» **WRITTEN INSTRUCTION**:
Work out how many lines of the data below contain the string "Where", treating uppercase and lowercase as different. Reply with the number only.
══════
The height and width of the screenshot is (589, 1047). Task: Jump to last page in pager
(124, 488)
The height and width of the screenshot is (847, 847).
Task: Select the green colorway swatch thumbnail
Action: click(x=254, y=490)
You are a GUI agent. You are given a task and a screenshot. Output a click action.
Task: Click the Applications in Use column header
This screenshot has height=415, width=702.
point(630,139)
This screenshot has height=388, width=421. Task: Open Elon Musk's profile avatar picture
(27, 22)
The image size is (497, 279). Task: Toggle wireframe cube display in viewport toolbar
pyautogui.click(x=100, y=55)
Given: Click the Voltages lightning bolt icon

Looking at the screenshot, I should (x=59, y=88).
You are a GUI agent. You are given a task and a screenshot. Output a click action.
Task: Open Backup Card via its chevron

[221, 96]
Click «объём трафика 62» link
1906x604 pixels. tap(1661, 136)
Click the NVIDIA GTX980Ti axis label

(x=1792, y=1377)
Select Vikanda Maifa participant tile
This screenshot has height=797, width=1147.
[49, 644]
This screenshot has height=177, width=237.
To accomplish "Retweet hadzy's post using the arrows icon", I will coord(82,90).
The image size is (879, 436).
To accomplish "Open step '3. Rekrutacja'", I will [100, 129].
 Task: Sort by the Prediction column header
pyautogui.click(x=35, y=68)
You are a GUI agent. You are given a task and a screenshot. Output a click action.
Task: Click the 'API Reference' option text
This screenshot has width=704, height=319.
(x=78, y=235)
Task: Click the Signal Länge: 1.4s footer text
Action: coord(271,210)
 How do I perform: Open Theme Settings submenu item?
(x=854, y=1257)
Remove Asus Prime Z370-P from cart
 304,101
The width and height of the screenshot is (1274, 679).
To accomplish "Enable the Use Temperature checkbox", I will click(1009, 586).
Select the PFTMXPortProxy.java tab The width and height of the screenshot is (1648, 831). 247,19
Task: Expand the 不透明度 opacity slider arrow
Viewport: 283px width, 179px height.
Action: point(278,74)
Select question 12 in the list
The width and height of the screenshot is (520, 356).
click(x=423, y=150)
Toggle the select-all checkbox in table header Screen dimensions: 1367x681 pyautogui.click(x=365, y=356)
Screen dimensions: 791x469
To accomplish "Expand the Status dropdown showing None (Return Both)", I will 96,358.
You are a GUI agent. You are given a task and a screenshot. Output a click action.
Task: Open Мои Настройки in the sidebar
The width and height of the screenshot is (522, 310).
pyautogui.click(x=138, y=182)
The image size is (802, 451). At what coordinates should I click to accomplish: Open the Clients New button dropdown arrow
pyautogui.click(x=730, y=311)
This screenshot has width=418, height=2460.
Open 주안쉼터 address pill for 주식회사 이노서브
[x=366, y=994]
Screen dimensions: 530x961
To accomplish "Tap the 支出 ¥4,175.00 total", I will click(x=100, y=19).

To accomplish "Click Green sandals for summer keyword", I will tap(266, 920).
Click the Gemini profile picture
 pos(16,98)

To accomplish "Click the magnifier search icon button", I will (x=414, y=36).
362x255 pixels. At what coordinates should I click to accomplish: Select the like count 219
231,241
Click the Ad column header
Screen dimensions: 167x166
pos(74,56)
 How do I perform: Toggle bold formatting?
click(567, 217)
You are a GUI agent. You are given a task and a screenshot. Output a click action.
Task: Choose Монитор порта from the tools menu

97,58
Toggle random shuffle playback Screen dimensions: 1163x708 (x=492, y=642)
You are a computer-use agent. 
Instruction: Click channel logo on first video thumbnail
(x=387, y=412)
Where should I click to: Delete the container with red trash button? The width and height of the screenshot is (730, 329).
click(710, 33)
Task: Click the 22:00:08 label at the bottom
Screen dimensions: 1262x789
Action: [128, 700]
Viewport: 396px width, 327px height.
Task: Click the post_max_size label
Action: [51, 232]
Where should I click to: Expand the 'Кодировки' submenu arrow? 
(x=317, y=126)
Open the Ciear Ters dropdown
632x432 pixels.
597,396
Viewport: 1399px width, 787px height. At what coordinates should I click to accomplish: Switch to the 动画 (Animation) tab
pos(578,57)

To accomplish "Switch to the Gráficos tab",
══════
» **CORRECT RESPONSE**:
2